*** Opening of EXCERPTED DATA ***
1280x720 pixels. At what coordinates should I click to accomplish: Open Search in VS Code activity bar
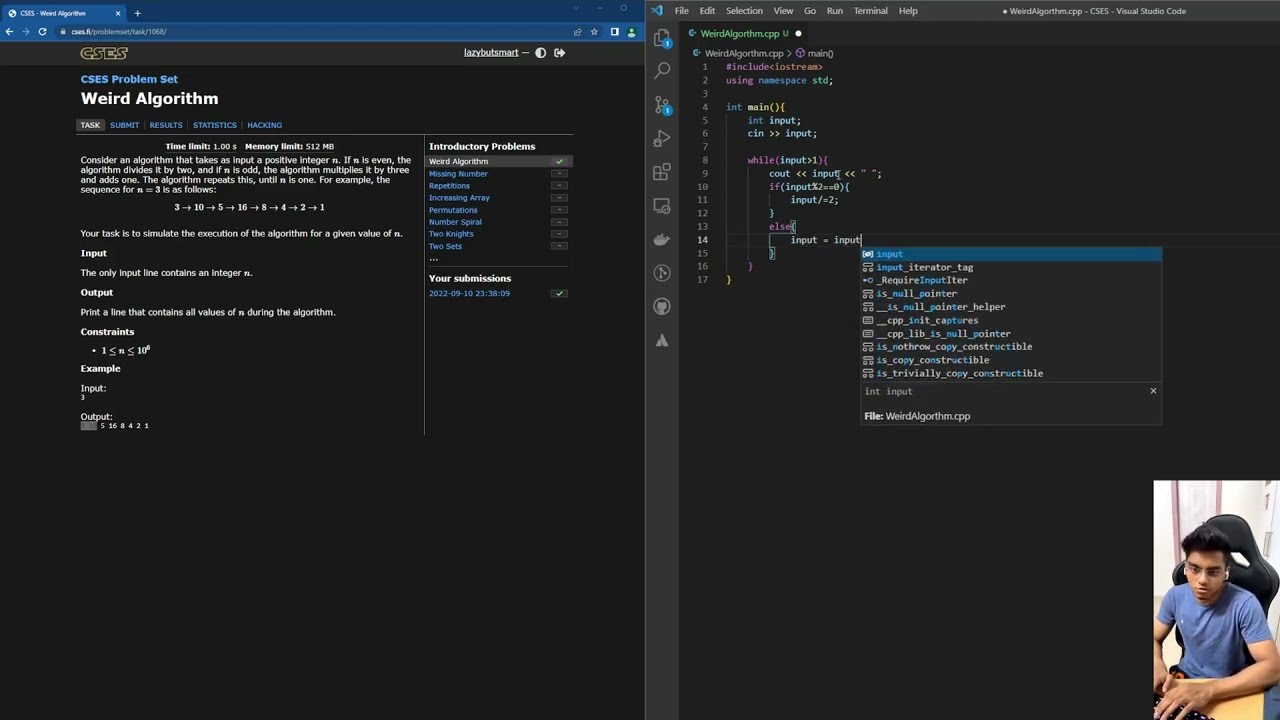click(662, 71)
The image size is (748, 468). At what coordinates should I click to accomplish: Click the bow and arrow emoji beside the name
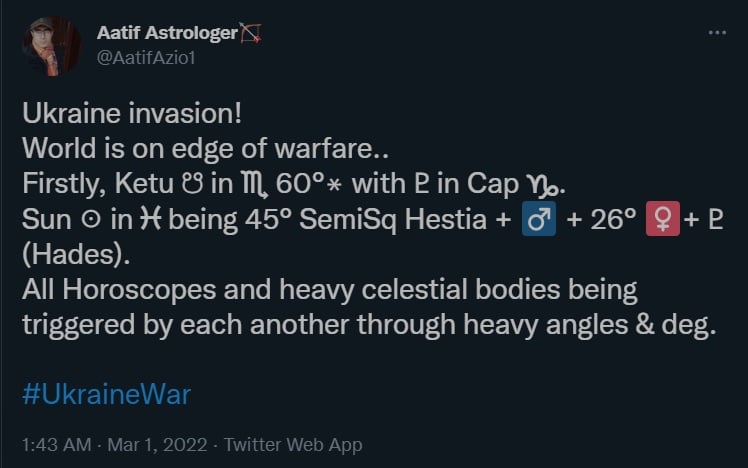coord(252,33)
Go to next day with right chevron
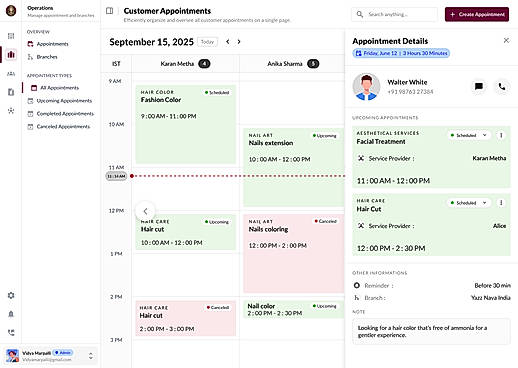Screen dimensions: 518x368 point(239,42)
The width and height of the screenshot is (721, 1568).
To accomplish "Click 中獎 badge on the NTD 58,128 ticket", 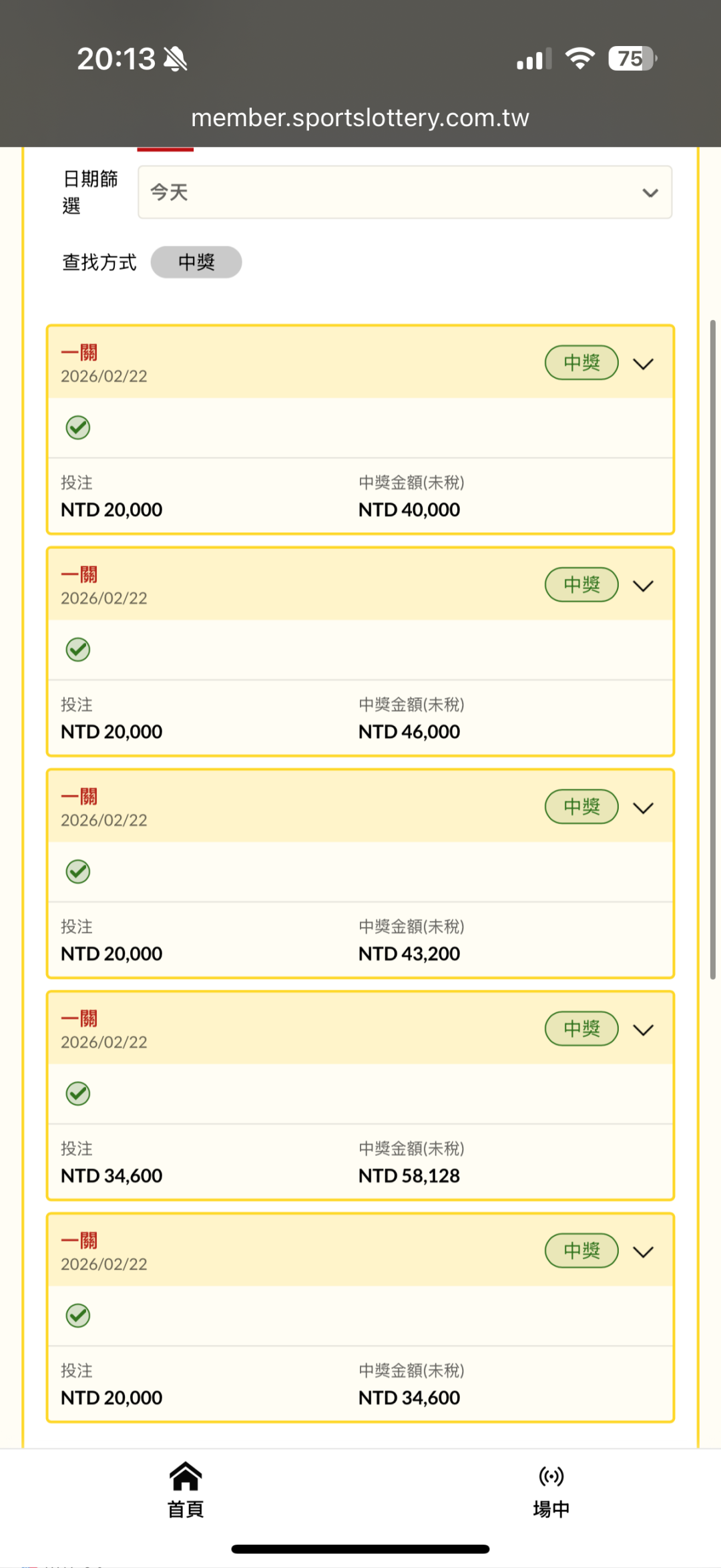I will tap(581, 1028).
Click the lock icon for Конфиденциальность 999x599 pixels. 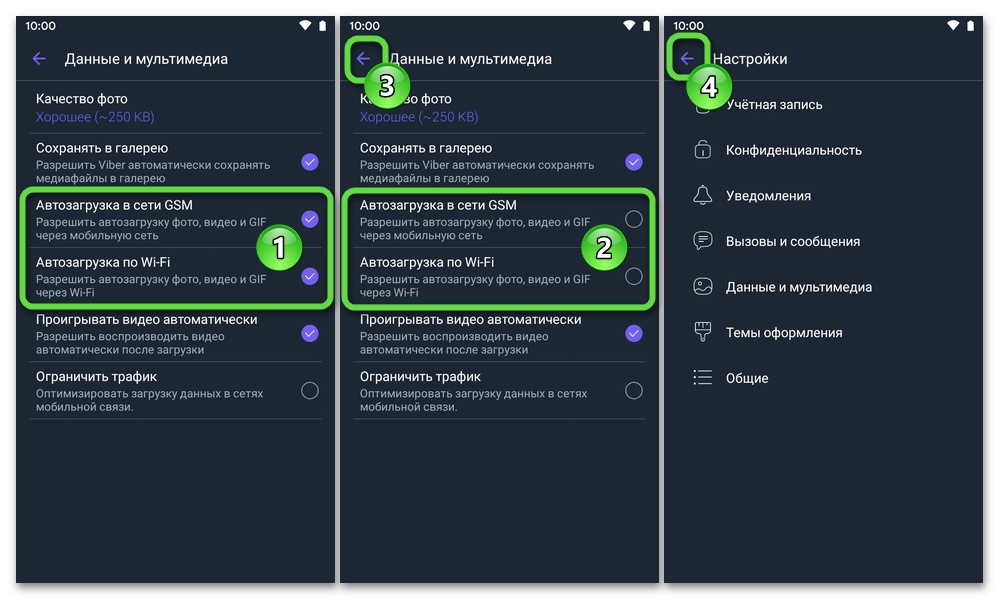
*** Close of EXCERPTED DATA ***
▶ _EXERCISE PROMPT_: Print the entries as they stand, first line through the line holding "The width and", with every picture removed.

▶ _FINISHED TASK_:
1280x720 pixels. At what coordinates should I click to accomplish: Open Search in VS Code activity bar
click(662, 71)
The image size is (748, 468). At what coordinates should I click to accomplish: Click the bow and arrow emoji beside the name
coord(252,33)
Go to next day with right chevron
Screen dimensions: 518x368 point(239,42)
The width and height of the screenshot is (721, 1568).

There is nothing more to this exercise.